**HOW TO COMPLETE THIS TASK:** Using the records below, give the number of lines where the string "agent" shows up. Add nothing to it.

+++ TASK INPUT

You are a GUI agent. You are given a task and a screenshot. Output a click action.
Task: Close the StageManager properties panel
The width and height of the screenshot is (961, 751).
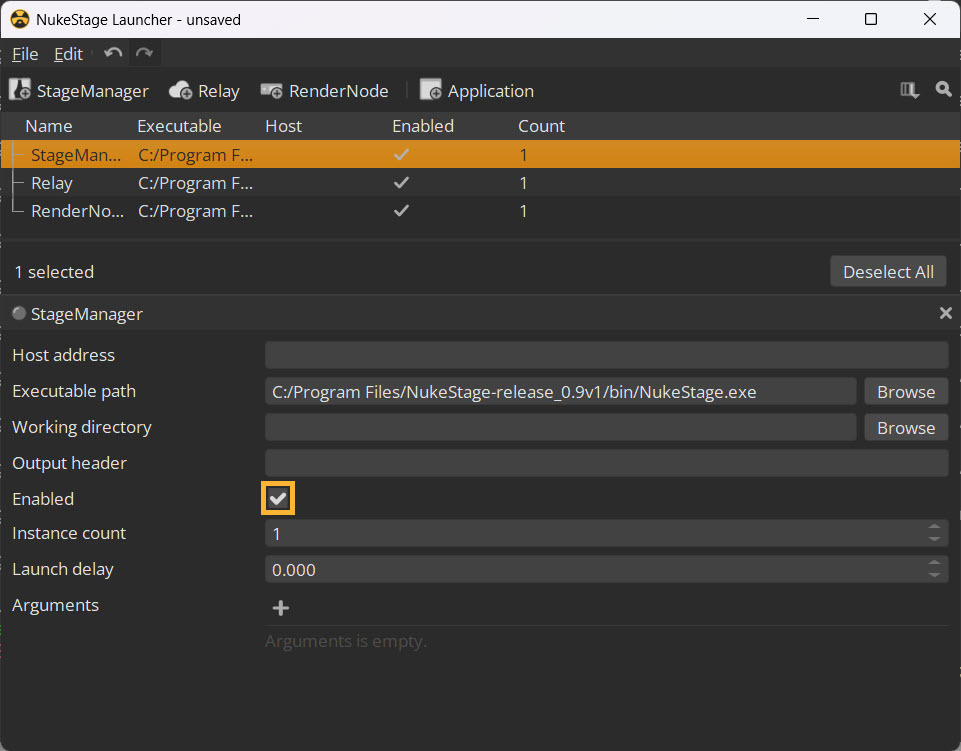pos(945,314)
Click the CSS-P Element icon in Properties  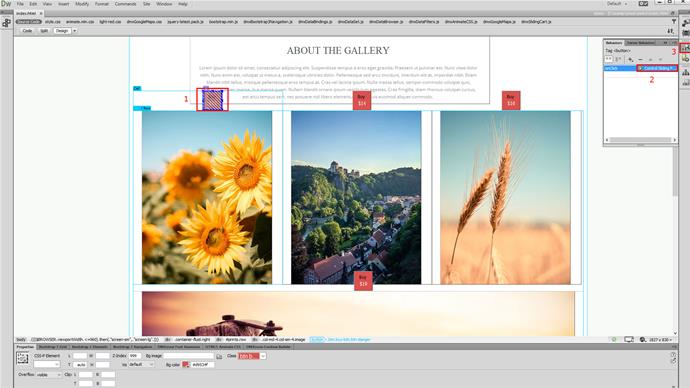pos(22,359)
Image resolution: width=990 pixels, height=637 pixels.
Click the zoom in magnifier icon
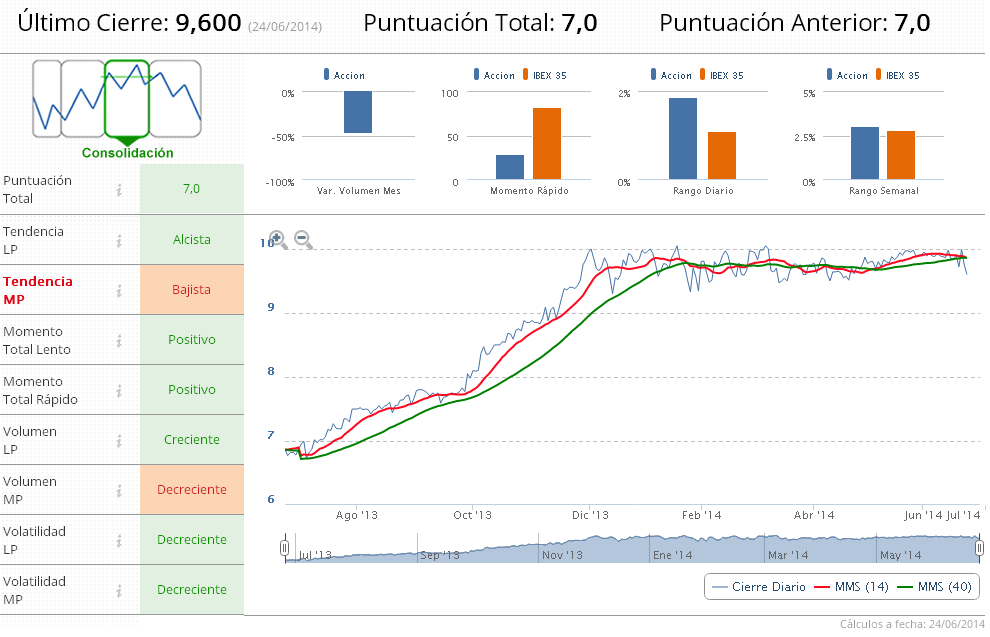[278, 240]
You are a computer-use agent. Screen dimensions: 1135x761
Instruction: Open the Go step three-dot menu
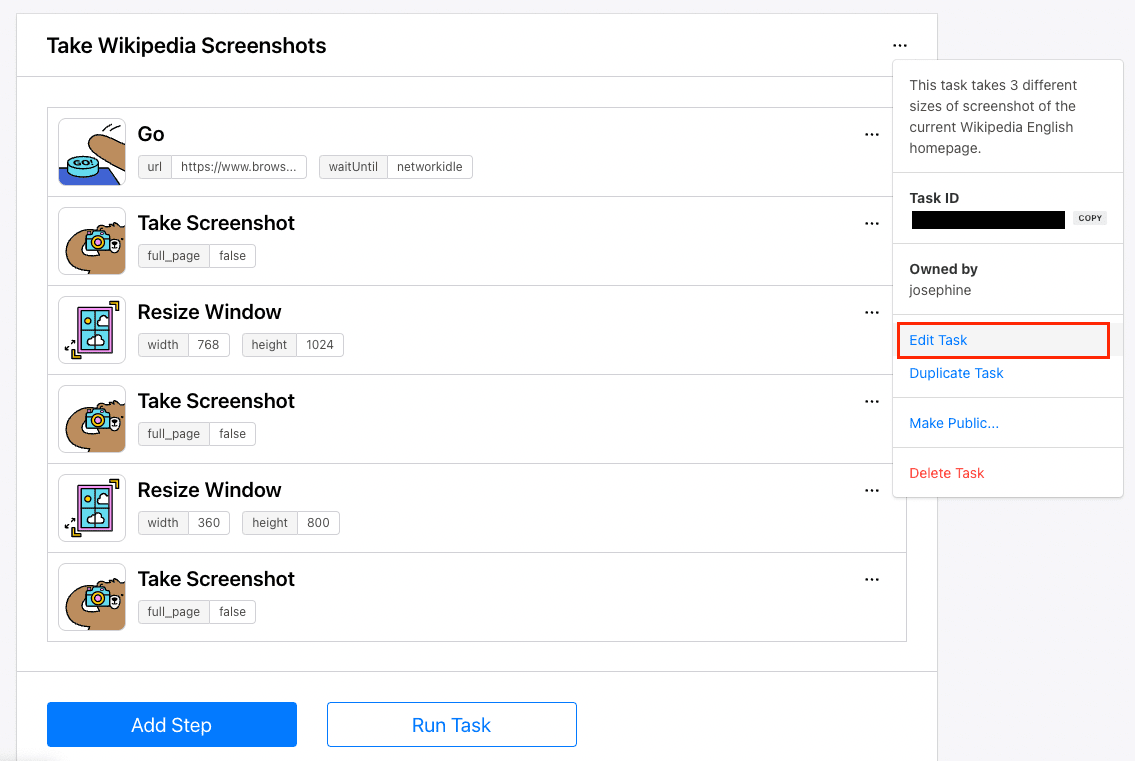click(872, 134)
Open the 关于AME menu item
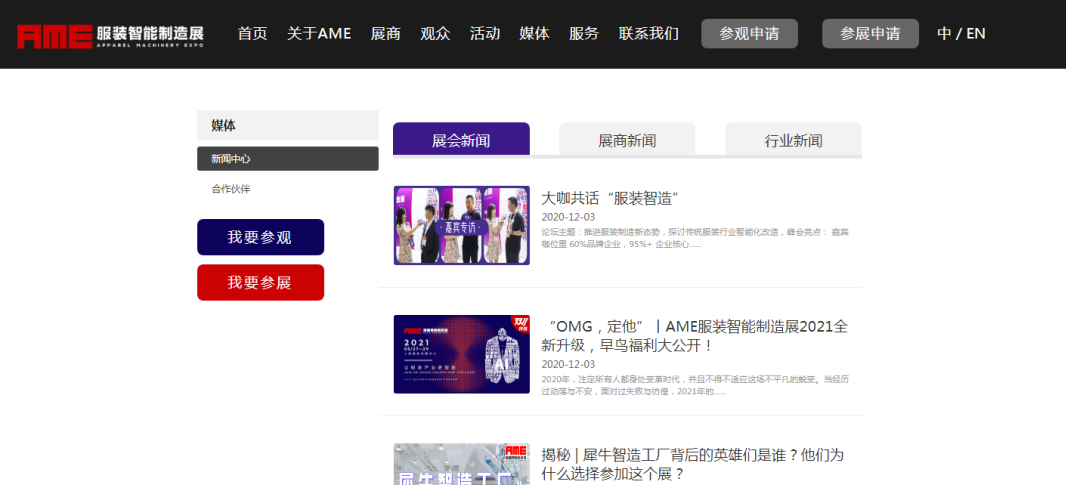The width and height of the screenshot is (1066, 485). point(319,34)
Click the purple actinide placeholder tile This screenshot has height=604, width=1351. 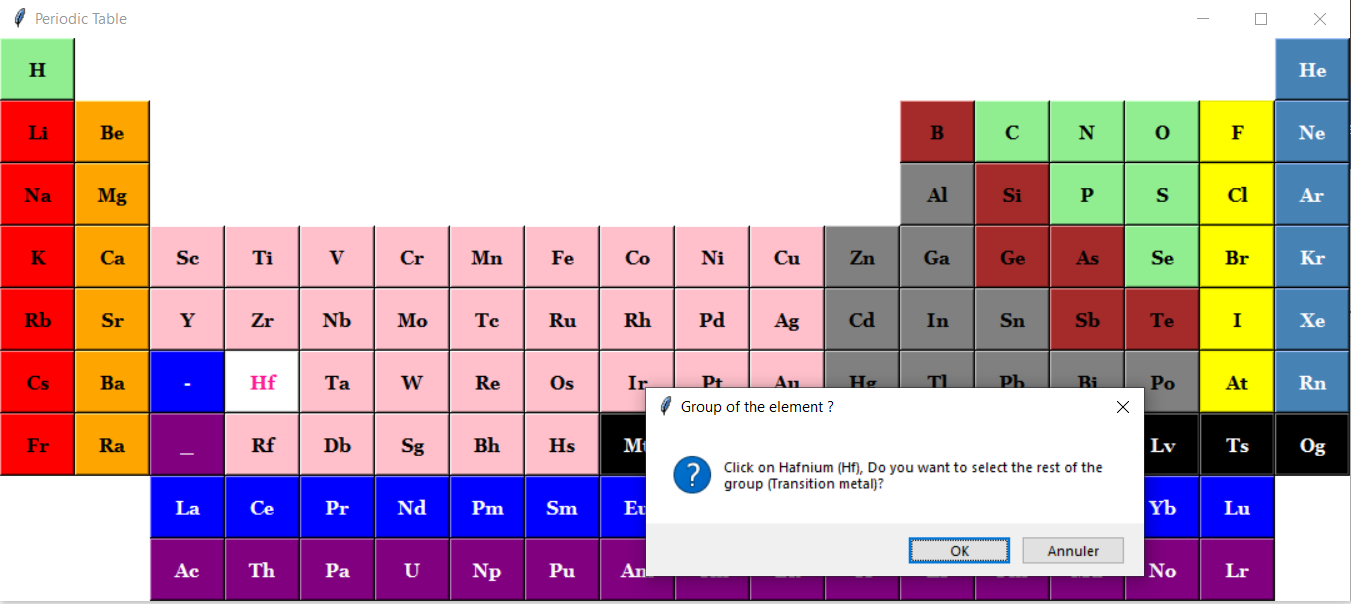[187, 446]
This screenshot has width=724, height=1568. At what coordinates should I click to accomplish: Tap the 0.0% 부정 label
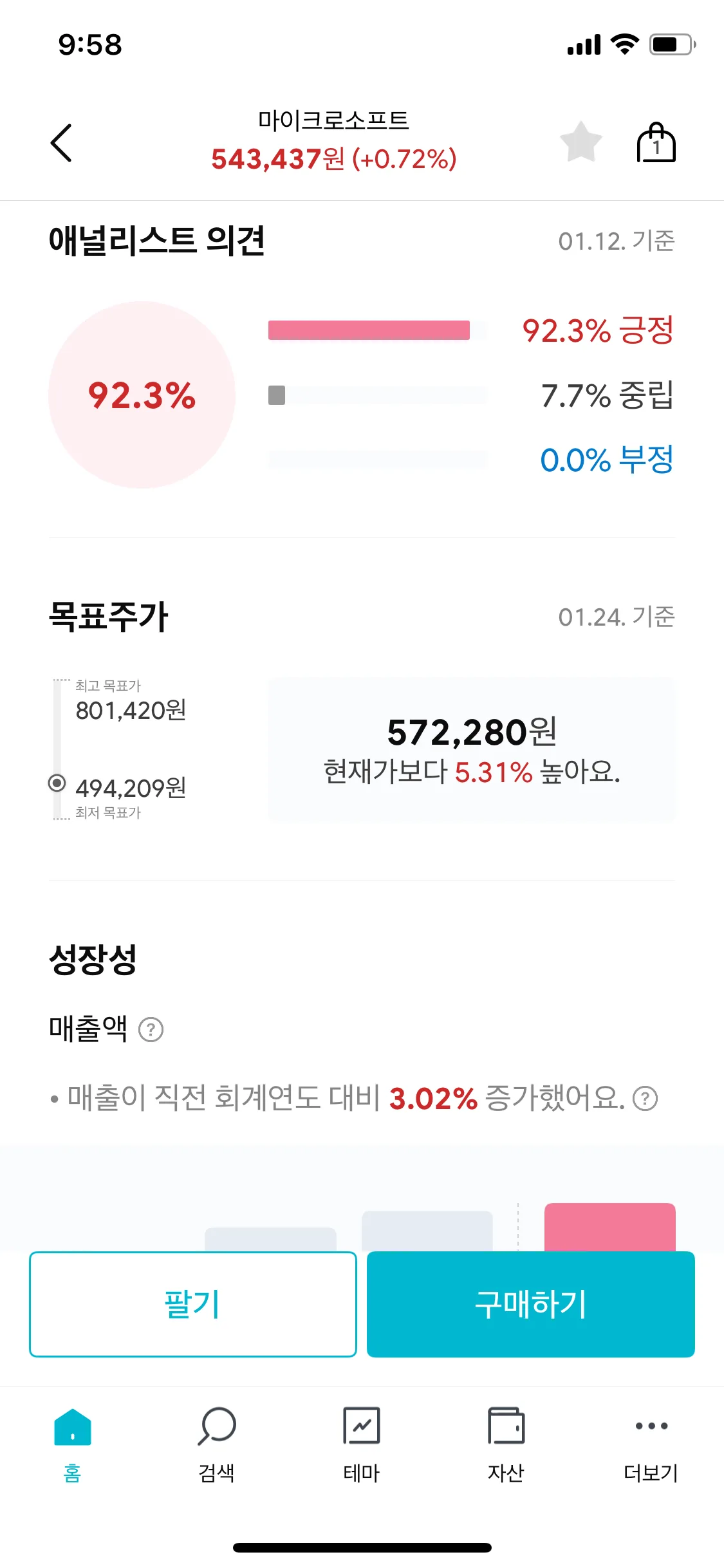point(606,460)
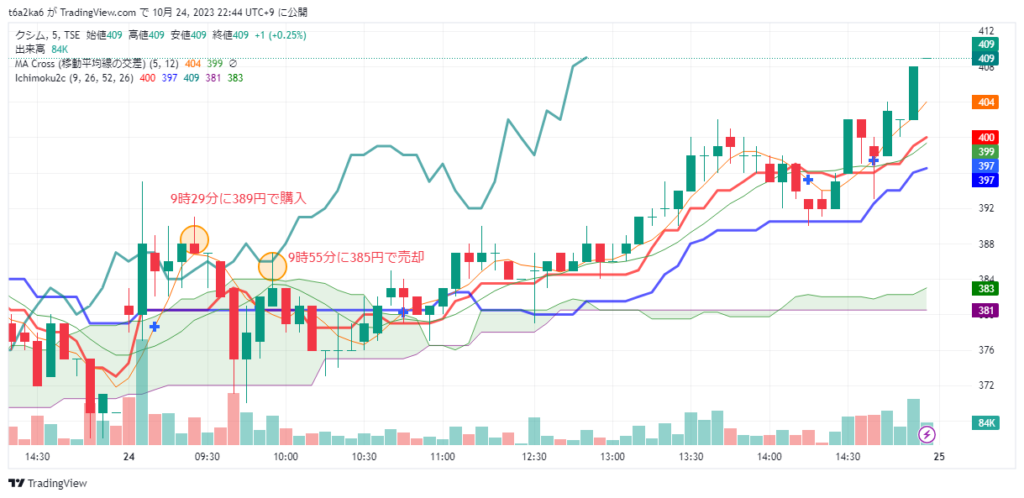
Task: Click the 13:00 time axis label
Action: click(612, 456)
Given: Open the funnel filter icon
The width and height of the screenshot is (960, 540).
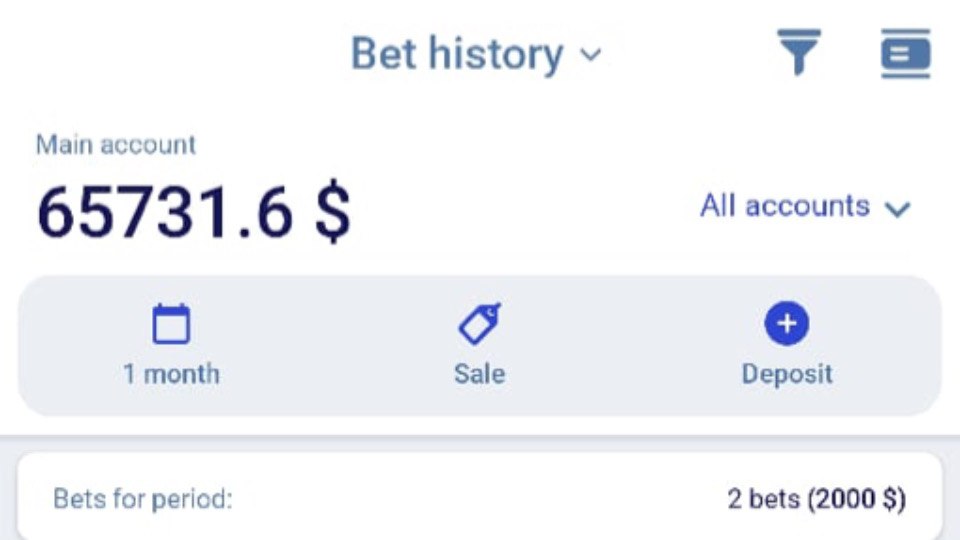Looking at the screenshot, I should click(799, 53).
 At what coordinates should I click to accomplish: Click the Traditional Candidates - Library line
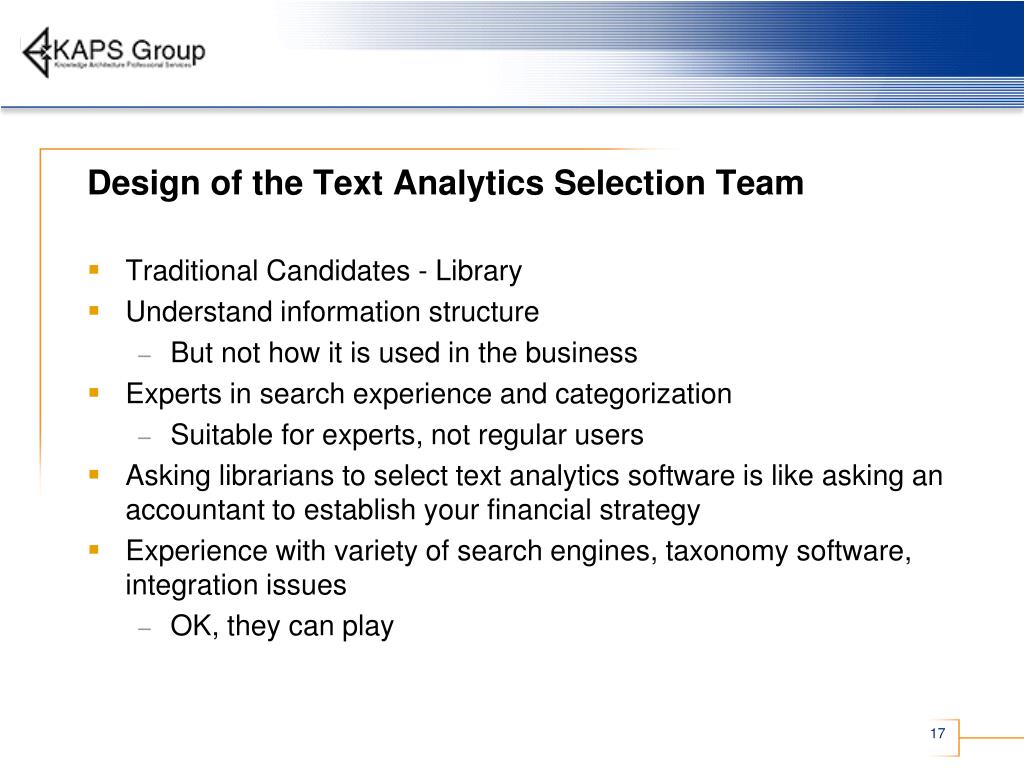tap(324, 271)
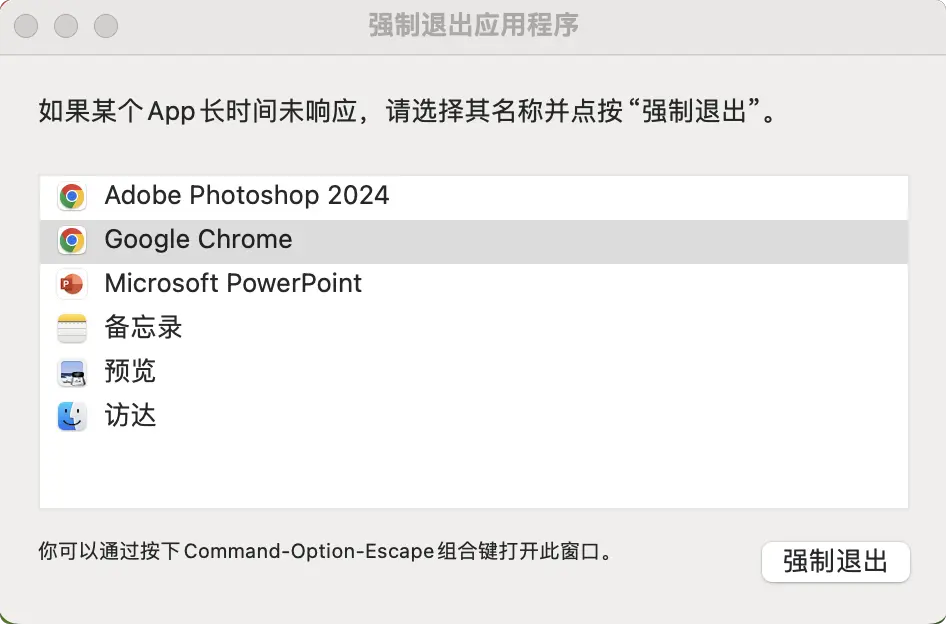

++++++

**ANSWER TO THE EXERCISE:** 2